I hated school; it simply couldn’t keep my interest and the constant repetition of stuff that we had already learned caused me to tune out. It was a case of “I got it the first time, now can we move on?” The subtext of that was ‘instead of having to go through it again, and again, for all the idiots in the class I don’t remember ever doing homework although I am sure it was set, and I probably came up with a never ending stream of outrageous excuses why I hadn’t done it.
I did enjoy French, probably because that was where my grandmother was from, and also we had a wonderful teacher, Mr. Lewis, a New Zealander, who I have very fond memories of. I also enjoyed Maths because of a natural aptitude and I liked English because I loved to read.
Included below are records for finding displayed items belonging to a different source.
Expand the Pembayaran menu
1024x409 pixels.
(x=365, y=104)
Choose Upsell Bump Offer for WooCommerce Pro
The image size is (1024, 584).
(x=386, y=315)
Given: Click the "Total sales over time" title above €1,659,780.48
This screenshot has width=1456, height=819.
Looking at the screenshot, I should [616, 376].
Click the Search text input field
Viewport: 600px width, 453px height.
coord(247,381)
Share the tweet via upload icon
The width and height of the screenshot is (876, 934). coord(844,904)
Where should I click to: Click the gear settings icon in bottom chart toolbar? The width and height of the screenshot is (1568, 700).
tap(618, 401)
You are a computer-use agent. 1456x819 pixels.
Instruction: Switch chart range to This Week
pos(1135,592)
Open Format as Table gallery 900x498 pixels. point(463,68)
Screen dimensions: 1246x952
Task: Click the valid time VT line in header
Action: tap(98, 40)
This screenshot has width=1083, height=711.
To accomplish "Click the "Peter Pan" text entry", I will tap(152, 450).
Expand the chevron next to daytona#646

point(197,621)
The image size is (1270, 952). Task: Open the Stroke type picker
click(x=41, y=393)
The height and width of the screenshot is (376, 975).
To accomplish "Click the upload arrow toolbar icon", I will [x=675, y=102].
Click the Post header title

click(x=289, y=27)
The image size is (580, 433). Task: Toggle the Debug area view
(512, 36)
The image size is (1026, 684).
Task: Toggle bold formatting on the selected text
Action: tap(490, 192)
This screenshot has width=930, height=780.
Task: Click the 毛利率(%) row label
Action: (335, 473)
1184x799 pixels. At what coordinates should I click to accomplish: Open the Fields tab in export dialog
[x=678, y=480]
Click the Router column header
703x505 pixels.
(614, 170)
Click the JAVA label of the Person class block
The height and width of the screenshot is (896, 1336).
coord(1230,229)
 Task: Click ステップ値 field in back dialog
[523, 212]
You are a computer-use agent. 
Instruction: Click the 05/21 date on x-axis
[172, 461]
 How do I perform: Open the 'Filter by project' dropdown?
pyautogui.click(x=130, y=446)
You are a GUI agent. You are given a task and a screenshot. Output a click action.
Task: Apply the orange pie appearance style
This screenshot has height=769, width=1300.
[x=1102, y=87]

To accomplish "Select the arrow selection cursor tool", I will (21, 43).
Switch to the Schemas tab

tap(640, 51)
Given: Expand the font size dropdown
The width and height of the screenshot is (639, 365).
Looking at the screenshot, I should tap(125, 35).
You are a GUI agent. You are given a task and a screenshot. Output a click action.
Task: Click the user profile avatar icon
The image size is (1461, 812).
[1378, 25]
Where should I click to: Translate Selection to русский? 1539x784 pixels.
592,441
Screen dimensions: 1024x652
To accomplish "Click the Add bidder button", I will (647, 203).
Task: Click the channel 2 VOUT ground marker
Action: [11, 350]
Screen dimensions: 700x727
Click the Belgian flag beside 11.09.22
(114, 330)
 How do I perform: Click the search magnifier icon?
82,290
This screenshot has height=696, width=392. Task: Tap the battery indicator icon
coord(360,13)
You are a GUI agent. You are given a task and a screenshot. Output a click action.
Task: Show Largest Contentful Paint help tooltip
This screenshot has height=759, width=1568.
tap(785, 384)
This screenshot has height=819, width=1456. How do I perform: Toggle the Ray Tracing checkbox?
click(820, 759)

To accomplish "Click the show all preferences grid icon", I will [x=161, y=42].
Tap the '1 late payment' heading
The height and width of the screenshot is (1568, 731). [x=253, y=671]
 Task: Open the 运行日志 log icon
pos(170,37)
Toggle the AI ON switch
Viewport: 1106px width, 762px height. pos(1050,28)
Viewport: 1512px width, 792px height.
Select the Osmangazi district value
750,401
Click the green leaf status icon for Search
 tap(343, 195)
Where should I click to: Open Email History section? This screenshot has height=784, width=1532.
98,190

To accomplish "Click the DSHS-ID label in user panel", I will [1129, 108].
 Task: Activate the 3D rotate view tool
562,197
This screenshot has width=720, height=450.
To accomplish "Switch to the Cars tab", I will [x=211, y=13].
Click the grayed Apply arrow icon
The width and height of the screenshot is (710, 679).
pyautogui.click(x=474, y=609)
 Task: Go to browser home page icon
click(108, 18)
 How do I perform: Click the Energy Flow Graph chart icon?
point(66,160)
The rest of it however was of no interest; I particularly hated Geography and had no affinity for Physics or Chemistry, especially Chemistry, since they wouldn’t let me blow anything up; at least not after the first time.
At the beginning of one term, our English teacher derided the class for their lack of reading and gave us a project for the term. We all had to read a minimum of three books during the term and write a review of each of them. Anybody not turning in three reviews would automatically fail the term end exam. The last week came and it was time to hand the reviews in; quite a few handed in three, some just one or two but I handed none in.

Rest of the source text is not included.